Items listed in a dataset:
*****

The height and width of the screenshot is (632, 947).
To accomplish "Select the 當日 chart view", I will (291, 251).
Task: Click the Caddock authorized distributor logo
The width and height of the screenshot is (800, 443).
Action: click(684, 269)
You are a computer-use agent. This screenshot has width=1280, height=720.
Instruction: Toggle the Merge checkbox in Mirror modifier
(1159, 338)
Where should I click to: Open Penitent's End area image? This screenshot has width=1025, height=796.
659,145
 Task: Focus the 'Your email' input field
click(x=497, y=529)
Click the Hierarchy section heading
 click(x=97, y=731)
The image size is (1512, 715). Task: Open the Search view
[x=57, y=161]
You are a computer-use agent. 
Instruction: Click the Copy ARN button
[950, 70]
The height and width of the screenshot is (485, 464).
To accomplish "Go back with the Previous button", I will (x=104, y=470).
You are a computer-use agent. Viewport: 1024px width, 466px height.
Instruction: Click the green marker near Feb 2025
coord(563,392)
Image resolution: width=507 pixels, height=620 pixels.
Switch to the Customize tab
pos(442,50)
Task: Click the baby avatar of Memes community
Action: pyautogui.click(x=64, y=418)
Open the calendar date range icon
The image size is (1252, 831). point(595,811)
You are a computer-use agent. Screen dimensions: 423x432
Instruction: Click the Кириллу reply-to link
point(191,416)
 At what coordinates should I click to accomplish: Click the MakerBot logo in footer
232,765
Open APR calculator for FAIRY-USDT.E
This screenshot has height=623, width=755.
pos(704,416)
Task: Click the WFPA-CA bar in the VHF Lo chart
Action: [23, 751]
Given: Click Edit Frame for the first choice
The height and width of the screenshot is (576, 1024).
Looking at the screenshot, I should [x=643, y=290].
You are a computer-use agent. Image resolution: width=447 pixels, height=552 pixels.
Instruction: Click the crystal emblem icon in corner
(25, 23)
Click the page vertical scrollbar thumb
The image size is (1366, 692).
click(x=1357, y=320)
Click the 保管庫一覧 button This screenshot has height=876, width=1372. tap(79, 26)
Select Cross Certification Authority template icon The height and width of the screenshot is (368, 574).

*****

Exercise goal: All entries are to be printed once more, exactly as given.

Exercise result:
The height and width of the screenshot is (632, 947).
To accomplish "Select the 當日 chart view", I will (291, 251).
Task: Click the Caddock authorized distributor logo
The width and height of the screenshot is (800, 443).
Action: click(684, 269)
You are a computer-use agent. This screenshot has width=1280, height=720.
Instruction: Toggle the Merge checkbox in Mirror modifier
(1159, 338)
Where should I click to: Open Penitent's End area image? This screenshot has width=1025, height=796.
659,145
 Task: Focus the 'Your email' input field
click(x=497, y=529)
Click the Hierarchy section heading
 click(x=97, y=731)
The image size is (1512, 715). Task: Open the Search view
[x=57, y=161]
You are a computer-use agent. 
Instruction: Click the Copy ARN button
[950, 70]
The height and width of the screenshot is (485, 464).
To accomplish "Go back with the Previous button", I will (x=104, y=470).
You are a computer-use agent. Viewport: 1024px width, 466px height.
Instruction: Click the green marker near Feb 2025
coord(563,392)
Image resolution: width=507 pixels, height=620 pixels.
Switch to the Customize tab
pos(442,50)
Task: Click the baby avatar of Memes community
Action: pyautogui.click(x=64, y=418)
Open the calendar date range icon
The image size is (1252, 831). point(595,811)
You are a computer-use agent. Screen dimensions: 423x432
Instruction: Click the Кириллу reply-to link
point(191,416)
 At what coordinates should I click to accomplish: Click the MakerBot logo in footer
232,765
Open APR calculator for FAIRY-USDT.E
This screenshot has height=623, width=755.
pos(704,416)
Task: Click the WFPA-CA bar in the VHF Lo chart
Action: [23, 751]
Given: Click Edit Frame for the first choice
The height and width of the screenshot is (576, 1024).
Looking at the screenshot, I should [x=643, y=290].
You are a computer-use agent. Image resolution: width=447 pixels, height=552 pixels.
Instruction: Click the crystal emblem icon in corner
(25, 23)
Click the page vertical scrollbar thumb
The image size is (1366, 692).
click(x=1357, y=320)
Click the 保管庫一覧 button This screenshot has height=876, width=1372. tap(79, 26)
Select Cross Certification Authority template icon The height and width of the screenshot is (368, 574).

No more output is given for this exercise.